TEXTO SELECIONADO:
● ● ● ● ● ● ●

São Paulo, Sábado, 11 de Setembro de 1999
Texto Anterior | Índice

O prisma russo


Primeiro volume do estudo de Joseph Frank sobre vida e obra de Dostoiévski reconstrói ambiente sociocultural russo do século 19


SALETE DE ALMEIDA CARA

Em 1976, quando Joseph Frank publicou o primeiro volume de sua obra sobre Dostoiévski, agora traduzido no Brasil, tendo elaborado uma versão do plano geral dos outros volumes que ainda viriam, referiu-se modestamente ao resultado de 20 anos de pesquisa como uma "coleção dedicada à vida e à obra de Dostoiévski", sem deixar de anotar que, ali, a biografia tinha um interesse "estritamente circunscrito".
De fato, a origem da empreitada impusera rumos bem mais vastos ao trabalho desse professor de literatura comparada que, no pós-guerra, interessado pela literatura existencialista francesa -assunto de suas palestras na Princeton University (EUA) em meados dos anos 50-, foi capaz de perceber a insuficiência de uma análise de "Memórias do Subterrâneo" (1864) como obra precursora dos "temas existencialistas na literatura moderna".
Insatisfeito com sua interpretação atrelada ao caráter especulativo das filosofias da existência e armado de extensa bibliografia de autores soviéticos e eslavistas ocidentais, dá uma guinada radical na pesquisa, implicando compromisso com um modo de narrar do qual este volume, que abrange os anos de 1821 a 1849, é o primeiro capítulo. Assim, mergulha de tal modo na reconstrução da vida sociocultural russa do século 19, que a aprendizagem do idioma passou a ser mais uma exigência.

O desafio Dostoiévski
Uma das chaves de Frank para enfrentar o desafio Dostoiévski está em considerar que apenas pela literatura é possível conhecer o papel dramático das idéias em trânsito na sociedade russa do tempo, pois é a literatura que expõe, vigorosamente, o conflituoso debate político-ideológico que os ensaístas dos periódicos independentes tentavam levar adiante, proibido pela imprensa czarista e impossível para a filosofia profissional, de extração alemã, ou para a teologia ortodoxa. Compreendendo portanto a densidade ideológica "da melhor literatura russa" e a tarefa pública do escritor, faz sentido, para Frank, falar do modo como brotaram os germes de um espírito de revolta político-social entre os homens cultos, mobilizados em torno da questão da servidão e dos direitos civis, exatamente para falar da prosa publicada entre 1846 e 1848, objeto central de seu interesse.

● ● ● ● ● ● ●

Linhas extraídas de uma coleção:
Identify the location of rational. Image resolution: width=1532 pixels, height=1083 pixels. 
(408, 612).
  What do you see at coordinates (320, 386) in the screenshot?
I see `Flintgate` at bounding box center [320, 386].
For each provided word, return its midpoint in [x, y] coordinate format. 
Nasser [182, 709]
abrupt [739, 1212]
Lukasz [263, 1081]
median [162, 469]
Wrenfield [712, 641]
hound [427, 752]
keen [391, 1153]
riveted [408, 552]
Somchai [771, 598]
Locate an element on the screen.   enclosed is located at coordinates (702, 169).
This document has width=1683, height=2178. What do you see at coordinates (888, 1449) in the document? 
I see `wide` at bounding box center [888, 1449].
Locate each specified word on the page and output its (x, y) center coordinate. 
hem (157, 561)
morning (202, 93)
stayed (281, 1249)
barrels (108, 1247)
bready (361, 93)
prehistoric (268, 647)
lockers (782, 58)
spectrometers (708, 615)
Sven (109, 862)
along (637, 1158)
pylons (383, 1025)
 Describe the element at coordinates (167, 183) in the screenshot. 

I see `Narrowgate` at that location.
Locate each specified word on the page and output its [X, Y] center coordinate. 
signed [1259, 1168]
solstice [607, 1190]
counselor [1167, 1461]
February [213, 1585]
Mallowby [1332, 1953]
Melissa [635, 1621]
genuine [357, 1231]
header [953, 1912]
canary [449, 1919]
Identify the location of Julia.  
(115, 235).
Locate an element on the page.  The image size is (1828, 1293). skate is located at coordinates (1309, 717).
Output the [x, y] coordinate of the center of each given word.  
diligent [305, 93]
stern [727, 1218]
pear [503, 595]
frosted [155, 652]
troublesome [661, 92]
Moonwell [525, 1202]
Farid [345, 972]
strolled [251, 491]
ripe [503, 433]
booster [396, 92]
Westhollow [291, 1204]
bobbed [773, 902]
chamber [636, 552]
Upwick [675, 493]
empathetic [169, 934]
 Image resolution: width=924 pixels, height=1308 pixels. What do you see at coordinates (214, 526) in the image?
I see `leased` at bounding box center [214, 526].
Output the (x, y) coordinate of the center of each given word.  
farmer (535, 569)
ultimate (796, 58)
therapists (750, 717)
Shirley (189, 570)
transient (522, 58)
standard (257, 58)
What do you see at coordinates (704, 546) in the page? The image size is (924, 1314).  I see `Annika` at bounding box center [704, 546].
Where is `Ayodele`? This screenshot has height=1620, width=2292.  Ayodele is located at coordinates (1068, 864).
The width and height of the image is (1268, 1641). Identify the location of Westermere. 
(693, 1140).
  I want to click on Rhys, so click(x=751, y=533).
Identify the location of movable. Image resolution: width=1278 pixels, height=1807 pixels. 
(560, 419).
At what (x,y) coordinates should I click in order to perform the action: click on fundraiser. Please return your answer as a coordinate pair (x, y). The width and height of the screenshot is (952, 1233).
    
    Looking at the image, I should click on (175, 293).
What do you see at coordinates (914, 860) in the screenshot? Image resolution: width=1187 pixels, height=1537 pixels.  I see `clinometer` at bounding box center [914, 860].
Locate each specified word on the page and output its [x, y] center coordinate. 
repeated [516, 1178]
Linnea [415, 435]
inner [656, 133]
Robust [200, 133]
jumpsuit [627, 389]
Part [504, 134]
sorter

● ● ● ● ● ● ●

O QUE SE PEDE:
a. Segundo a resenha sobre o estudo de Joseph Frank a respeito de Dostoiévski, que período da vida do escritor o primeiro volume abrange?
b. Retome a resenha sobre o estudo de Joseph Frank a respeito de Dostoiévski a partir do ponto em que ela para.

RESPOSTAS POR TAREFA:
a. Os anos de 1821 a 1849.

b.
Como se escrevesse um romance de formação, Joseph Frank mostra a experiência extrema de uma consciência paradoxal, desentranhada dos bastidores de uma sociedade atrasada, caótica, instável e infestada por doutrinas alemãs e francesas, apanhando, por aí, a formação do romance em Dostoiévski como resultado da participação do escritor numa cultura de oposição e do exílio, por quatro anos, na Sibéria.
Para Frank, a temática socio-ideológica dos primeiros tempos (ligada aos preceitos sociais da Escola Natural e com forte influência de Gógol) será trânsito para a dramatização de um universo moral-psicológico, base da dimensão trágica da obra posterior do escritor -que vai observar sobretudo no conto inacabado "Netotchka Nezvânova". Os movimentos de transformação na produção desses dois anos iniciais responderiam, de modo particular, às tensões a que foi exposta toda a geração dos que "chegaram à maturidade em meados dos anos 30".
Frank divide sua narrativa em quatro partes. "Moscou" trata da família e da formação religiosa-cultural até os 16 anos; "São Petersburgo", dos anos na Academia de Engenharia Militar, da cultura russa nos anos 30 e princípios de 40, e do primeiro conto de Dostoiévski, "Pobre Gente"; "Em Evidência" trata das relações do escritor com as principais figuras do mundo culto da época e com os círculos clandestinos, além de sua produção jornalística; "Em Busca da Identidade" analisa os trabalhos escritos nesses anos. Um vasto material narrado em três frentes superpostas, que armam o olhar crítico: a do historiador-cronista, a do crítico das idéias, a do crítico literário.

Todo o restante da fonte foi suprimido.